No. La verdadera misión de las academias podría ser más simple y más útil: dar carta de naturaleza a las adquisiciones que la evolución del lenguaje hace para sí. Es ésa una misión a la cual -no puede esquivarse ninguna academia, ni ningún académico, cualquiera que sea su autoridad o su prestigio, porque el verdadero dueño del idioma, su maestro de mil cabezas, el que impone sus cambios, determina la vigencia de ciertas peculiaridades, organiza su desarrollo, altera su fisonomía, modifica el sentido de los términos, sustituye eficazmente el uso antiguo por el uso nuevo, toma elementos foráneos y los asimila al genio típico de la lengua, sustituye, reemplaza, destruye y crea nuevas realidades, es el pueblo, la masa amorfa de cada nación.
Menosprecio por la cultura
En Colombia, especialmente en los grandes centros urbanos, empieza a sentirse un mal de origen europeo: la desgana del libro. No es una fatiga intelectual, en sentido riguroso, sino una laxitud del intelectualismo.
La gente no quiere aprender más, quiere, a lo sumo, informarse, pero de prisa. En los escaparates de las librerías crece, en proporciones abrumadoras, la inmensa montaña de los libros que no van a ser adquiridos jamás, que no van a ser leídos nunca, que se convertirán en una reserva monstruosa y de lujo para los roedores.

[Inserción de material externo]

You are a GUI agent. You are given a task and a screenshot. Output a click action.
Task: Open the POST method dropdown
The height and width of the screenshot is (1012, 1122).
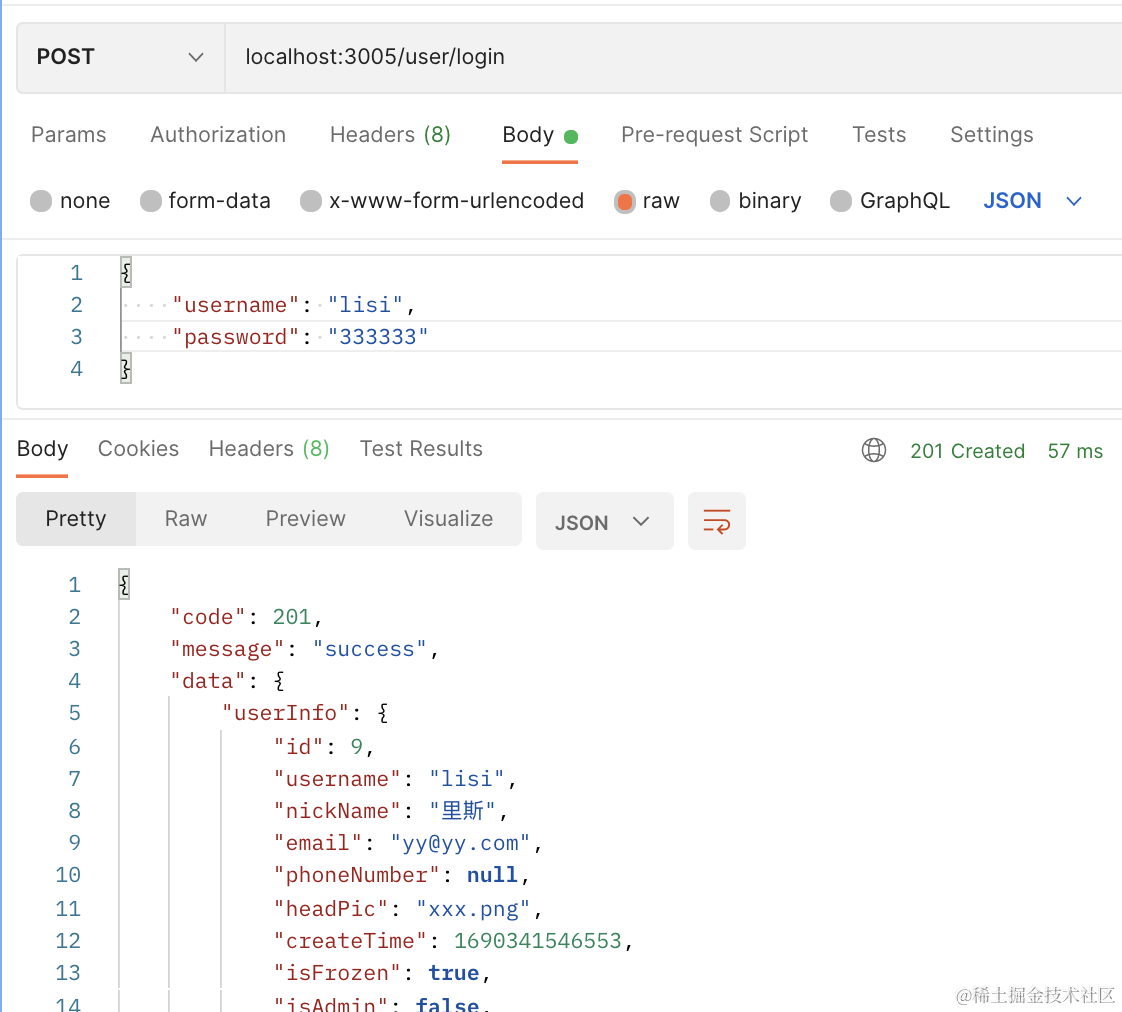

Empezamos también aquí a menospreciar el libro y, por lo tanto, a leer vertiginosamente, poseídos de una angustia fáustica, como sila vida debiera abandonarnos en la hora que sigue. Leemos como si nos encontráramos espiritualmente ubicados en una estación de ferrocarril, con el tren ya jadeante esperándonos para un viaje del cual lo único cierto es la imposibilidad del retorno. Hemos perdido la pausa y, desde luego, la capacidad para el largo esfuerzo, aquél que no se cumplirá jamás en minutos o en segundos y que requiere para su armoniosa culminación muchas derrotas circunstanciales del ánimo y una regia dotación de paciencia. La urgencia del tiempo presente ha traído como
consecuencia el imperio del esfuerzo mínimo. De ahí nace también la
desentrenada admiración por la síntesis. Se quiere, se desea con vehemencia
jubilosa que todo sea sintético, breve, fácil, esquemático, elemental,
sumario, desde el traje de las bañistas hasta la teoría del filósofo. Los viajes deben ser rápidos, o lo que es igual, cortos. Se prefiere el ahorro de muchos paisajes, la privación de muchas emociones que podían ser imperecederas y convertirse en fuentes de creación artística, al placer casi siempre irrazonable, de llegar, de arribar, de poder comprobar, deberíamos decir de palpar, el cambio súbito entre el punto de partida y el punto a donde vamos.